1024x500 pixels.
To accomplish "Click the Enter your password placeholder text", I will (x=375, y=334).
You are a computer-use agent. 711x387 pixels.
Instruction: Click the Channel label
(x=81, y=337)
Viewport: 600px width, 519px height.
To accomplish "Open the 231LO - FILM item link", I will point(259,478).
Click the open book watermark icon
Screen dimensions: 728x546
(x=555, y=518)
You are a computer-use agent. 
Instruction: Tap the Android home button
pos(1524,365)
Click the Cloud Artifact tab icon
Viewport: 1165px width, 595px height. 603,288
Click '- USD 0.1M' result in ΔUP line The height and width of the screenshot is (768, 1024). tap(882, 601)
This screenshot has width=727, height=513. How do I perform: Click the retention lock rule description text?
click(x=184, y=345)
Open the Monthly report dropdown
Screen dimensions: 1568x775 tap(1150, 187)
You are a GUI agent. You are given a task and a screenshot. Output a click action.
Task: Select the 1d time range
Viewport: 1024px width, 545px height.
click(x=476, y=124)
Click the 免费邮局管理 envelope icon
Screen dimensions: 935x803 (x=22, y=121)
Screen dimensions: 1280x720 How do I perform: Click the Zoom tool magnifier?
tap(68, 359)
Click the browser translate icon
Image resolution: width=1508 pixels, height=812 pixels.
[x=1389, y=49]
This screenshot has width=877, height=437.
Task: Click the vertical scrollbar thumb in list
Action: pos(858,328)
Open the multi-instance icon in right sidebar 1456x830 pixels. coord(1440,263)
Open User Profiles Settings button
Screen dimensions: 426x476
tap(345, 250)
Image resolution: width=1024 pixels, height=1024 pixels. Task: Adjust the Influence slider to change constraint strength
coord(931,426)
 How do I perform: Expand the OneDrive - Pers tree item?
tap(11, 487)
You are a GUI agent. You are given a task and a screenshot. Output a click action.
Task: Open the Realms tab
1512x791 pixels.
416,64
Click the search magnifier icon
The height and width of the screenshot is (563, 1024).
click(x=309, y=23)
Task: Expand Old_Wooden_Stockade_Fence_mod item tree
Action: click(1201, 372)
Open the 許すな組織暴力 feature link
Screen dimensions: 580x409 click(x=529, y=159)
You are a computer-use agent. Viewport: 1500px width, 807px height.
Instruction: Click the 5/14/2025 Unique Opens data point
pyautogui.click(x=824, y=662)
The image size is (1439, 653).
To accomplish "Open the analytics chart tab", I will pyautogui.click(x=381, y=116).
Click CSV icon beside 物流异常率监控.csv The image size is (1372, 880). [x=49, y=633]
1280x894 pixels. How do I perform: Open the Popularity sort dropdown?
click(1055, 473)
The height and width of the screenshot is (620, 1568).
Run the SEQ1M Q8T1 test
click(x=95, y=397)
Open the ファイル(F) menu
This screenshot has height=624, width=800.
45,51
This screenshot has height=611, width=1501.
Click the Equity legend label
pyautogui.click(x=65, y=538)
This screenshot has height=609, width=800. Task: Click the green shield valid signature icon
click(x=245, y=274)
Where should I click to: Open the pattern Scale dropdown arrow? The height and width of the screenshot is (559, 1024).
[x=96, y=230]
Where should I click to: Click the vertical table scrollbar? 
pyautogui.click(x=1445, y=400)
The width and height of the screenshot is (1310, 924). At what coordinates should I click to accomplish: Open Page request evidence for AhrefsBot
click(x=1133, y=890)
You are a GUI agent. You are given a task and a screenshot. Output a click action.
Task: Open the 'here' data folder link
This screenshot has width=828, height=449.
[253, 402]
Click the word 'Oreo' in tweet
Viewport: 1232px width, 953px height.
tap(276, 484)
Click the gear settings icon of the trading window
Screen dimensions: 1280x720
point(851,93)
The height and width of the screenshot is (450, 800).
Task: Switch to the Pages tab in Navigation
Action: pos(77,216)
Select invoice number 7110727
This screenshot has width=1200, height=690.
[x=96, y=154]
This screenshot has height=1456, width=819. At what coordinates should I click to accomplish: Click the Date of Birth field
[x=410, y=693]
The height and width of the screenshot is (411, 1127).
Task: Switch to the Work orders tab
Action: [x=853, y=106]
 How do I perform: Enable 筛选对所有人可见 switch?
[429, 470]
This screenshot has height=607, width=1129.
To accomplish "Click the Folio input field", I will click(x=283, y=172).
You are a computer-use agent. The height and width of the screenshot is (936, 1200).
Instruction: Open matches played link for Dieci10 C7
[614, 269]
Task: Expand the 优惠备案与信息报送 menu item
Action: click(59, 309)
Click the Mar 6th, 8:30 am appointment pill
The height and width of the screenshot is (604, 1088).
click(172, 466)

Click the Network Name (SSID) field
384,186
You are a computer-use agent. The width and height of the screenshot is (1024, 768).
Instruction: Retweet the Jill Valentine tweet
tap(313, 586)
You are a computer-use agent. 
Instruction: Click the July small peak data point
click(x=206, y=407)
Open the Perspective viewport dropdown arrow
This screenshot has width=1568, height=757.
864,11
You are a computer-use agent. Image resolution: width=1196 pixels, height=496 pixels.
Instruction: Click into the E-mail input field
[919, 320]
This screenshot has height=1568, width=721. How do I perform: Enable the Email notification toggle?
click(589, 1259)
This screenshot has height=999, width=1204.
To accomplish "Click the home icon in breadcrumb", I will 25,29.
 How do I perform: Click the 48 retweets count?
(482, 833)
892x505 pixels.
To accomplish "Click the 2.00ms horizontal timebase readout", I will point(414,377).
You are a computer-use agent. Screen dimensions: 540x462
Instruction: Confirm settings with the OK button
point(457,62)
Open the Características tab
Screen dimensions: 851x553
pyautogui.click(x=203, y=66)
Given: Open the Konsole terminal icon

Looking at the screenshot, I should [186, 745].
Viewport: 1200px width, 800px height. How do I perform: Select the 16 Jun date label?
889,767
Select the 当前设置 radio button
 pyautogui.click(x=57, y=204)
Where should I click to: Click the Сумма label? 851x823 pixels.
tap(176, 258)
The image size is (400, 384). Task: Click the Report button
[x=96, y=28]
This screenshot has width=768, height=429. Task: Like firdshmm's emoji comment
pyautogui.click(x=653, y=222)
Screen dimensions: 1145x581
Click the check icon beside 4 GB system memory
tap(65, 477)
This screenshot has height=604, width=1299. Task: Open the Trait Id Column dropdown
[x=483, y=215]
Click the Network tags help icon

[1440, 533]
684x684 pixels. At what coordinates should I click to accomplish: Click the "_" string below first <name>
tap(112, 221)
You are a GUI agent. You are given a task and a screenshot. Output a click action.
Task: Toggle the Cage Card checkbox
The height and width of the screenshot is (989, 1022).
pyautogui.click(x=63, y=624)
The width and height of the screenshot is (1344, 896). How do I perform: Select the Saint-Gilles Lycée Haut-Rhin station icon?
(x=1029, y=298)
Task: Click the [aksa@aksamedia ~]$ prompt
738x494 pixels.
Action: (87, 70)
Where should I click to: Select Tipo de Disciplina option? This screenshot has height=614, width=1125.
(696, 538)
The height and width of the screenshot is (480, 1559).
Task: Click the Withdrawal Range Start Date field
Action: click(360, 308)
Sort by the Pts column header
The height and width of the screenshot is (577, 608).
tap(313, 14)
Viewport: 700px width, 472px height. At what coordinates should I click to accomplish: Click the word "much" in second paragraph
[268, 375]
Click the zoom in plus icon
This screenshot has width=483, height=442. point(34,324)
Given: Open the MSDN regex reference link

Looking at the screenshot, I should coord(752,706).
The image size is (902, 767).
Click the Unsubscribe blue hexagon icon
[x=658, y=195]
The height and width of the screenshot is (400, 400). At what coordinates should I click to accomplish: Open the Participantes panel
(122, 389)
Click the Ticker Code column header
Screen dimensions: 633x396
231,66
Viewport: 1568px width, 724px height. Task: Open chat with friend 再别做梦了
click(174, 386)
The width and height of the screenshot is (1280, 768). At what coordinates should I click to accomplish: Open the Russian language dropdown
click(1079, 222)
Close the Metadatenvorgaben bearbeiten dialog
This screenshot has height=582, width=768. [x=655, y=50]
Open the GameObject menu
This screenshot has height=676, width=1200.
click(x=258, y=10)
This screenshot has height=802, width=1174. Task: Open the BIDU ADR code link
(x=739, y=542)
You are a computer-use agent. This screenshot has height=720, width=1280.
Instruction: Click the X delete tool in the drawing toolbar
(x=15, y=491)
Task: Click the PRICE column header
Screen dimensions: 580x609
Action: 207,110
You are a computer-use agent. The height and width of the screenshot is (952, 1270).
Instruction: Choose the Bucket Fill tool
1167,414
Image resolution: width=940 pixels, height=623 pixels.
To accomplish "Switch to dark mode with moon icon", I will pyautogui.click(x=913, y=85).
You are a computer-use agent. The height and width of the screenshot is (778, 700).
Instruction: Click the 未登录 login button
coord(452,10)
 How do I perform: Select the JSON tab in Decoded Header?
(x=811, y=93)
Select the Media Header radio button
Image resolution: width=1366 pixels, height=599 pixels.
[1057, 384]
--- --- ---
_Your objective:_
Having found the line with "Click the Ticker Code column header", transcribe it and each line after it to the end of the entries, with no other lines.

_Answer space:_
Click the Ticker Code column header
Screen dimensions: 633x396
231,66
Viewport: 1568px width, 724px height. Task: Open chat with friend 再别做梦了
click(174, 386)
The width and height of the screenshot is (1280, 768). At what coordinates should I click to accomplish: Open the Russian language dropdown
click(1079, 222)
Close the Metadatenvorgaben bearbeiten dialog
This screenshot has height=582, width=768. [x=655, y=50]
Open the GameObject menu
This screenshot has height=676, width=1200.
click(x=258, y=10)
This screenshot has height=802, width=1174. Task: Open the BIDU ADR code link
(x=739, y=542)
You are a computer-use agent. This screenshot has height=720, width=1280.
Instruction: Click the X delete tool in the drawing toolbar
(x=15, y=491)
Task: Click the PRICE column header
Screen dimensions: 580x609
Action: 207,110
You are a computer-use agent. The height and width of the screenshot is (952, 1270).
Instruction: Choose the Bucket Fill tool
1167,414
Image resolution: width=940 pixels, height=623 pixels.
To accomplish "Switch to dark mode with moon icon", I will pyautogui.click(x=913, y=85).
You are a computer-use agent. The height and width of the screenshot is (778, 700).
Instruction: Click the 未登录 login button
coord(452,10)
 How do I perform: Select the JSON tab in Decoded Header?
(x=811, y=93)
Select the Media Header radio button
Image resolution: width=1366 pixels, height=599 pixels.
[1057, 384]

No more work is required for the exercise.